By Rob Moseley
This past winter, Oregon was preparing for the NCAA Indoor track and field championships, and UO senior Laura Roesler was asked to assess the Ducks’ chances at a fifth straight women’s title.
Winning would take a group effort, she said. The UO women would have to “nickel and dime and scrap more” for points, in the absence of stars like Jordan Hasay and English Gardner who had contributed significantly toward the Ducks’ previous national indoor team titles.
“There’s not really a couple big names standing out,” Roesler said.
But wait, someone said. Isn’t “Laura Roesler” a pretty big name?
“I’m trying to make it one,” she said finally, after seeming caught off-guard by the notion.
She shouldn’t have been. Few resumes in UO track and field history rival that of Roesler. She’s a 15-time all-American who has won three straight Pac-12 titles in the 800 meters. On Wednesday, Roesler begins the quest for a final feather in her cap, when she runs in the semifinal round of the 800 meters in the NCAA Outdoor championship meet at Hayward Field.
The final is scheduled for Friday, and Roesler is a favorite to win, after taking the NCAA Indoor title over the winter.
Despite that national championship, Roesler said she still considers herself “just another face on the team.” Form charts for this week’s meet, which universally list Roesler winning the women’s 800, tell another story.
“Part of me wants to say, ‘I’m here to win, I’m not lining up to lose this race, this is my home track,’” Roesler acknowledged. “I need to know how good I can be, and be confident in myself. But you can only take that so far before it’s off-putting and cocky.
“Coming in as a favorite, I know the expectations for myself.

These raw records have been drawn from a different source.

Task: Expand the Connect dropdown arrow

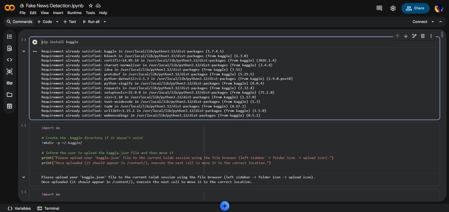Action: coord(432,22)
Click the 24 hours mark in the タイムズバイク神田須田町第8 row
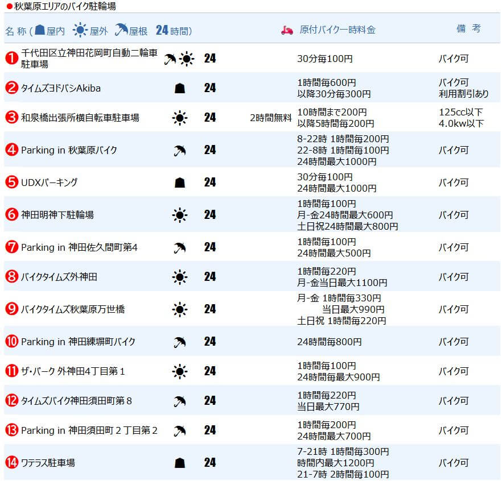 click(210, 401)
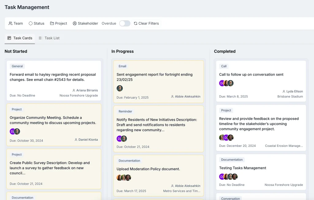Screen dimensions: 314x200
Task: Switch to the Task List tab
Action: [49, 38]
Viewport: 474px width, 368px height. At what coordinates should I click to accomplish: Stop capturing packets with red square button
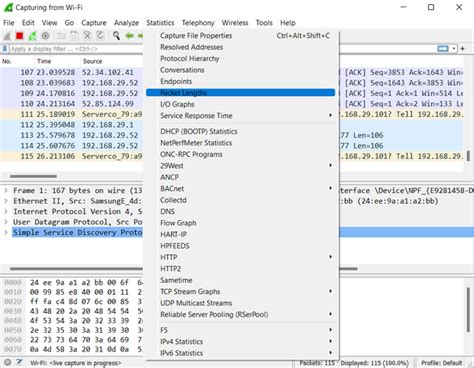click(20, 36)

It’s easier for me to deal with that if I stay relaxed, and still think of myself as 16, not a care in the world.”
It was at that age when Roesler first took Hayward Field by storm, running 2:04.3 in the 2008 U.S. Olympic Trials. Her accomplishments since are myriad – a personal best 2:00.23 in finishing fifth at the 2013 U.S. Outdoor championships, and an NCAA-leading 2:00.54 this season.

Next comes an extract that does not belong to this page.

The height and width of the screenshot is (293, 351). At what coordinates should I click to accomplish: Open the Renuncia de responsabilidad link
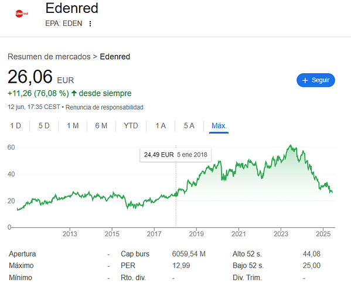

Roesler took a couple shots at running under 2 minutes this spring. At the NCAA meet that won’t be on her mind (and without a rabbit to lead the field or other competitors pushing the pace that hard, it seems unlikely).
Megan Malasarte of Georgia had the top time in the nation in the NCAA Preliminary meets two weeks ago, crossing in 2:02.31. Roesler qualified second in 2:03.01.

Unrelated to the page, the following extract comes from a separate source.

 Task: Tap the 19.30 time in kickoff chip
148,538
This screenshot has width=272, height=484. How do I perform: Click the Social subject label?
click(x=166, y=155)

“We’re running to win; time would just be a bonus,” said Roesler, who still finds reason to remind her Twitter followers her name is pronounced RACE-ler, which should be easy to remember considering how often she wins races.
The Ducks will be in the thick of the running for a team title to pair with their NCAA Indoor trophy. Various form charts have Oregon just off the lead for first place, or finishing several places behind the team champion.
Roesler will do her part in the 800, and contribute to the 4x400 relay team, which qualified first to this week’s meet in 3:27.34 after winning the NCAA Indoor title.
“We’re going to fight tooth and nail,” Roesler said of the relay squad, which used a sizzling final leg from Phyllis Francis to edge Texas by two-hundredths of a second at the indoor championships. “It’s going to be a crazy fight, and I think it’s going to be more fun than anything.”
The drama of winning the 4x400 title at the wire in that meet overshadowed Roesler’s 800 crown, even in her own mind. She said that’s a product of the culture UO coach Robert Johnson and his staff have instilled in the Ducks.
“We’ve worked hard as a program to be a team program, to be well-rounded,” Roesler said. “You come into this program and know it’s a team effort, not just individuals going out there.”
That said, when Roesler toes the line Wednesday – and, barring unforeseen circumstances, Friday as well – she’ll do so alone, and bearing the weight of expectations.
“I need to step up and do my job, no question about it,” she said.
Maybe then, Roesler will convince herself she deserves mention with the likes of Hasay and Gardner. Everyone else who follows UO track and field already is convinced.